Alexander Marsh, Chief Executive Officer of XBT Provider, told Bloomberg at the time: “We are proud to offer the world's first 'Bitcoin tracker' to be traded on a regulated exchange. By enabling this easy and secure way to invest in Bitcoin we hope to have eliminated the boundaries that earlier prevented individuals and companies from being able to actively invest in what we believe to be the future of money.”

Bitcoin is a digital currency and peer-to-peer payment system introduced as open source software in 2009 by developer Satoshi Nakamoto. The currency uses cryptography to control the creation and transfer of money.

It is perhaps unsurprising that the first Bitcoin certificate would launch in tech-savvy Sweden, which saw one politician run for office last year using only digital currency campaign funds.

Behind the venture is Swedish firm KnC Miner AB. The start-up, which had racked up $75 million in turnover in around eight months after its launch in June 2013, opened a new data hub in northern Sweden last year, just a stone's throw from Facebook's European data centre.

KnC Miner is a provider of hardware used in the mining of the digital currency Bitcoin, and the company boasts customers in 120 countries. 

Bitcoin can be bought and sold just as a conventional currency.
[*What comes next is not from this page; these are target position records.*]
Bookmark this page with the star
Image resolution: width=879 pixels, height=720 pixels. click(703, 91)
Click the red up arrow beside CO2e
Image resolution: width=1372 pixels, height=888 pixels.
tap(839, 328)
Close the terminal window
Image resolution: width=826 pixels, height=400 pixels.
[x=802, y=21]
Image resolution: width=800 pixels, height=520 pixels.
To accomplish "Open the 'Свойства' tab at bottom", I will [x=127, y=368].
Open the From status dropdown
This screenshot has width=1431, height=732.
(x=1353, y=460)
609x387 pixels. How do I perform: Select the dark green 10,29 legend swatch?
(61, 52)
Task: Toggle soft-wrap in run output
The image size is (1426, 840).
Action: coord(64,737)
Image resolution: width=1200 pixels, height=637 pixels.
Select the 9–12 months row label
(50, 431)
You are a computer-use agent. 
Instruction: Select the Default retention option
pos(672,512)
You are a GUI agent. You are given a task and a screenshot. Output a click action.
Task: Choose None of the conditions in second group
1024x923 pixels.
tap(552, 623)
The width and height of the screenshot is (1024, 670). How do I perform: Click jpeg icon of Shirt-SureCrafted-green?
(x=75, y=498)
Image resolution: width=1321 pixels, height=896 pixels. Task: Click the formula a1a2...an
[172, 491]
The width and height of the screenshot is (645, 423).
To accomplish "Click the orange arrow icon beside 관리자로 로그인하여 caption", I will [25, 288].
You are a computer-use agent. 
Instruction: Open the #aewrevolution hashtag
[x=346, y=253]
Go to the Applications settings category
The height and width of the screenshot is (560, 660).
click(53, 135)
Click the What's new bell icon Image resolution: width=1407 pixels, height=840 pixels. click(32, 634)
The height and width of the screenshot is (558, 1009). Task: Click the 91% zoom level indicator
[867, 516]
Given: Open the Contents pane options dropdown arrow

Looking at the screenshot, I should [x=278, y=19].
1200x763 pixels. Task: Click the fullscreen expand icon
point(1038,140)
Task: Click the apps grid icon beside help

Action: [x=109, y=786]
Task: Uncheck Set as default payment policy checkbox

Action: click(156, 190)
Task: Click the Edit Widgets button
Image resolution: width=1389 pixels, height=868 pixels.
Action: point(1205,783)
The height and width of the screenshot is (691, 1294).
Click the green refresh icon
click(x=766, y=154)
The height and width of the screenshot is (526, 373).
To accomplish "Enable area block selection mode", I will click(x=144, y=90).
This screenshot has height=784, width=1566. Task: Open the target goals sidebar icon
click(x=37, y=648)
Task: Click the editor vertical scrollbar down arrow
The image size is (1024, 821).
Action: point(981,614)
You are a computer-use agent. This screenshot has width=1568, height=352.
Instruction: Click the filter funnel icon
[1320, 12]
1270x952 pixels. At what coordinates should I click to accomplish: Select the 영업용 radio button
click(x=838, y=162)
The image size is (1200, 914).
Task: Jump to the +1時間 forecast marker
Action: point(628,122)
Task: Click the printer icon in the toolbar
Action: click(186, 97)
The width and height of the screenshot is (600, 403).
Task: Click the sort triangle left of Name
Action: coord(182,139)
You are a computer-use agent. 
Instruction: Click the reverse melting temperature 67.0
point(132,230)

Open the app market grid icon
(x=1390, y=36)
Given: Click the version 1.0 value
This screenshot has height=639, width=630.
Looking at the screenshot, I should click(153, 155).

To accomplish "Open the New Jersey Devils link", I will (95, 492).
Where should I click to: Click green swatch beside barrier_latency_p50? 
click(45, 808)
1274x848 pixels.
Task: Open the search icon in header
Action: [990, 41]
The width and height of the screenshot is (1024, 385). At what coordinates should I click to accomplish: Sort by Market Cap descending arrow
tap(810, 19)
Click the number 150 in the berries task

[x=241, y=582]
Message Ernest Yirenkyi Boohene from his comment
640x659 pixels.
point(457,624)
In autumn 2013 its value rose to over 1,000 dollars. The hype has calmed down somewhat since then, and on Sunday one Bitcoin was worth 1,949.94 Swedish kronor ($237.47).

But while many hail it as a new financial freedom movement for the digital generation, others have warned of risks.

“Young guys will probably buy it. Bitcoin stands for a new digital world, free from the banking system. It's almost somewhat political,” savings analyst Claes Hemberg of the Avanza bank told Swedish news wire TT on Monday.

"You shouldn't put more money towards Bitcoin than you would bet on a horse race. You can win, but also lose everything," he warned.

Despite initial scepticism, the financial industry has taken baby steps towards the digital market this year. In January, the New York Stock Exchange made a minority investment in Bitcoin platform Coinbase. And in April UBS announced plans to create a London-based research lab for examining Blockchain, the underlying technology for digital currencies.

But Hemberg added: "I get worried when people think that Bitcoin has a determined value. People have so far agreed that they are worth this or that much, but that's just like the value of a collectors' item. It's an agreement between buyer and seller."